SOURCE PASSAGE

Data from: A protocol for targeted enrichment of intron-containing sequence markers for recent radiations: a phylogenomic example from Heuchera (Saxifragaceae)
Folk, Ryan A., The Ohio State University
Mandel, Jennifer R., University of Memphis
Freudenstein, John V., The Ohio State University
Published Jun 09, 2016 on Dryad.
Cite this dataset
Folk, Ryan A.; Mandel, Jennifer R.; Freudenstein, John V. (2016). Data from: A protocol for targeted enrichment of intron-containing sequence markers for recent radiations: a phylogenomic example from Heuchera (Saxifragaceae) [Dataset]. Dryad. https://doi.org/10.5061/dryad.4cn66
Premise of the study: Phylogenetic inference is moving to large multilocus data sets, yet there remains uncertainty in the choice of marker and sequencing method at low taxonomic levels. To address this gap, we present a method for enriching long loci spanning intron-exon boundaries in the genus Heuchera. Methods: Two hundred seventy-eight loci were designed using a splice-site prediction method combining transcriptomic and genomic data. Biotinylated probes were designed for enrichment of these loci. Reference-based assembly was performed using genomic references; additionally, chloroplast and mitochondrial genomes were used as references for off-target reads. The data were aligned and subjected to coalescent and concatenated phylogenetic analyses to demonstrate support for major relationships. Results: Complete or nearly complete (>99%) sequences were assembled from essentially all loci from all taxa. Aligned introns showed a fourfold increase in divergence as opposed to exons. Concatenated analysis gave decisive support to all nodes, and support was also high and relationships mostly similar in the coalescent analysis. Organellar phylogenies were also well-supported and conflicted with the nuclear signal. Discussion: Our approach shows promise for resolving a recent radiation. Enrichment for introns is highly successful with little or no sequencing dropout at low taxonomic levels despite higher substitution and indel frequencies, and should be exploited in studies of species complexes.

Collected data:
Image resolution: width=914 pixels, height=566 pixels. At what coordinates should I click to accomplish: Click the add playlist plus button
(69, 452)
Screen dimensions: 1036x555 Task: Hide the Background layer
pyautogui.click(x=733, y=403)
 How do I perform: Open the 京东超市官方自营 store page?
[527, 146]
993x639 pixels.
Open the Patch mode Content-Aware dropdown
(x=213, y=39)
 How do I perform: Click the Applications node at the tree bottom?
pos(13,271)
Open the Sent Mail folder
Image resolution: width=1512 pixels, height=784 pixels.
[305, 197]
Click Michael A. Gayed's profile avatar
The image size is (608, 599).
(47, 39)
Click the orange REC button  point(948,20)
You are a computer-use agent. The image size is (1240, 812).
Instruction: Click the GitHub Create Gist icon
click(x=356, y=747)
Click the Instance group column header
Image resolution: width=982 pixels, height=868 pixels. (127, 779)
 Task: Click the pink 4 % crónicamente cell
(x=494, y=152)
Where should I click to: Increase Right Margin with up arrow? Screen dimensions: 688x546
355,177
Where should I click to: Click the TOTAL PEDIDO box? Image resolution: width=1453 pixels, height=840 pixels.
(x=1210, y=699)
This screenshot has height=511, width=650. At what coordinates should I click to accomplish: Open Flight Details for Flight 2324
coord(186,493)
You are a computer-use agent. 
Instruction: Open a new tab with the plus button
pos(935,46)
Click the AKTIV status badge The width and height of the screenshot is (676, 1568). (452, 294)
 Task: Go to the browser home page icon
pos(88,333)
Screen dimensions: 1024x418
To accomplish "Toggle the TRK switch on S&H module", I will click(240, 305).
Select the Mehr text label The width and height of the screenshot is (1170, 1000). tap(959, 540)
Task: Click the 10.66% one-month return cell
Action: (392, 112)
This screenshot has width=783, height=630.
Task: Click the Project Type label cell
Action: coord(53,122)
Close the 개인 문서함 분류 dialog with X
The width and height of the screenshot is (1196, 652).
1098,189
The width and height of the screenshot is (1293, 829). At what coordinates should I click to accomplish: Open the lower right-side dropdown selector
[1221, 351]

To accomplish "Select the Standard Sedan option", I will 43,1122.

PROBLEM 1
In the Heuchera dataset description, how many loci were designed using the splice-site prediction method?
PROBLEM 2
Carry the Heuchera dataset description forward from its last sentence.

ANSWER SECTION 1
Two hundred seventy-eight loci.

ANSWER SECTION 2
Concatenated low-copy nuclear matrix
Concatenated data matrix of all 277 successfully enriched loci, assembled by BWA and aligned by MAFFT.
Concatenated nuclear matrix, exons only
Concatenated nuclear matrix, trimmed of introns.
Concatenated nuclear matrix, introns only
The concatenated nuclear matrix, with exonic regions deleted. The resultant matrix was shortened to match the exon-only alignment exactly in length, in order to fairly compare phylogenetic signal between the two regions.
Chloroplast genome matrix
Chloroplast genome alignment, assembled by BWA and aligned by MAFFT.
Mitochondrial genome matrix
Mitochondrial genome alignment, assembled in BWA and aligned with Mauve. Tree labels refer to specimen voucher numbers.
Concatenated nuclear ML tree
Maximum likelihood tree inferred on the concatenated low-copy nuclear data using RAxML. Tree labels refer to specimen voucher numbers.
Chloroplast ML tree
Maximum likelihood tree inferred on the chloroplast data using RAxML. Tree labels refer to specimen voucher numbers.
Mitochondrial ML tree
Maximum likelihood tree inferred on the mitochondrial data using RAxML. Tree labels refer to specimen voucher numbers.
Annotated target loci
The 278 loci for which probes were developed, with exonic and intronic regions annotated, in GenBank flatfile format. The loci are numbered in descending order of length, so that "Locus 1" is the longest and "Locus 278" the shortest. One locus was not consistently enriched and was dropped from analyses; this is labeled "Locus 4".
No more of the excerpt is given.